Я взял ее за локоть, как можно спокойнее, как можно будничнее сказал:
— Тебе куда? Пошли вместе.
Приходилось часто обходить стынувшие на снегу лужи. Среди капели и таинственных шорохов звук наших шагов был неестественно громок и груб. Кто-то далеко за дворами, на другой улице басом прокашлялся.
— Анатолий Матвеевич, это вы ко мне Короткова подослали? — спросила Тося с вызовом.
— Нет, не я.
— Сам пришел кланяться?
— Весь класс послал его.
— Не верю! Всем не верю!
— Ты пришла, чтоб сказать только это? Так я это уже и раньше от тебя слышал.

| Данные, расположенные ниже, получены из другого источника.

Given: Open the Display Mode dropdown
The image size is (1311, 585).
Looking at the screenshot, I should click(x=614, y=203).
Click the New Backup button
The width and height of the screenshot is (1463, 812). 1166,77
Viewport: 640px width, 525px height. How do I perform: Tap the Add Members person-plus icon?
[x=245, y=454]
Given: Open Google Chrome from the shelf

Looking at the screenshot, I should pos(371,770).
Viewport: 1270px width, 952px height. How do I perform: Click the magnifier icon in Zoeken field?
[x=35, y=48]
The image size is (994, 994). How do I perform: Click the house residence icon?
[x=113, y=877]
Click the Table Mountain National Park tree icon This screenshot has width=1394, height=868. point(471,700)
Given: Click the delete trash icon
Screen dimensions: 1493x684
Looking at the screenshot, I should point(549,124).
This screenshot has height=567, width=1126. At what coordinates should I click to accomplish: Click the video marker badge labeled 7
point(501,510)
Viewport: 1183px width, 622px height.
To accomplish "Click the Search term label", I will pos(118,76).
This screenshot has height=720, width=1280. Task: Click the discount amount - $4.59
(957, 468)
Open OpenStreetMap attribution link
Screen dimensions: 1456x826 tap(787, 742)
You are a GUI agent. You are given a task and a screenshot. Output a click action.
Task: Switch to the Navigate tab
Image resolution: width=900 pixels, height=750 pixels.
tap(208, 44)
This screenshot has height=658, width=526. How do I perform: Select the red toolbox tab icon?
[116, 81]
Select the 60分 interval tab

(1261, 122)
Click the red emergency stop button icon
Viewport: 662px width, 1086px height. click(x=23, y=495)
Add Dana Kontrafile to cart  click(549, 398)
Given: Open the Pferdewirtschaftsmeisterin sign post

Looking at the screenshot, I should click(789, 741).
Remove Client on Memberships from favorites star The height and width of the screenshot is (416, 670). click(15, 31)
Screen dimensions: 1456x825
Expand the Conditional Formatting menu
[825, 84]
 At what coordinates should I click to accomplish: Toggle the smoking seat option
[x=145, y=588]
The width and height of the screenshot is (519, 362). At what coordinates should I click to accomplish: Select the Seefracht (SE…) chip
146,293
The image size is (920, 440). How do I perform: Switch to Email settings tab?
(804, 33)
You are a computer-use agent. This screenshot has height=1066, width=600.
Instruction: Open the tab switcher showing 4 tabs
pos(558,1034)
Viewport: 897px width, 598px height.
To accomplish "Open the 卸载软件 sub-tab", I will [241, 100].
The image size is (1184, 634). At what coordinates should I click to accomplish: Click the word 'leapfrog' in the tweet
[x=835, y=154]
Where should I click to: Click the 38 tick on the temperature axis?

— То я для Короткова и для всех — святоша, то подкатываются — мол, счастья тебе хотим, мы тебе товарищи…
— Разве можно упрекать людей за то, что они в конце концов стали думать правильно?
— Успокаиваете, а я…
— Что — ты?.. Договаривай.
— Сами знаете.
— Не веришь?
— Да, не верю.
— Тебе тяжело, если тебя оскорбляют, а почему оскорблять других ты считаешь своим правом?
— Кого же я оскорбила?
— Скажем, меня.
— Вас?!
— Упрямо долбишь: не верила, не верю, не буду верить! В прошлый раз даже бросила: не за что верить, мало хорошего сделал. Предположим, хотя и заботился, чтоб тебя учили, но мало этого, недостаточно! Однако и плохого я ничего не сделал. Или я к тебе придирался, был несправедлив, когда-нибудь наказывал без причин, клеветал на тебя, обманывал?
— Я этого не говорила.
— И не могла сказать, но все же не доверяешь. Почему я должен выносить это оскорбительное недоверие? Возмущена — к тебе несправедливы, а оглянись — справедлива ли ты к другим?
Звучали шаги по талому снегу, окна обливали теплым светом голые кусты палисадников.
— Вгорячах в прошлый раз сказала… Потом жалела. Наверно, потому к вам пришла… Вам я больше других верю.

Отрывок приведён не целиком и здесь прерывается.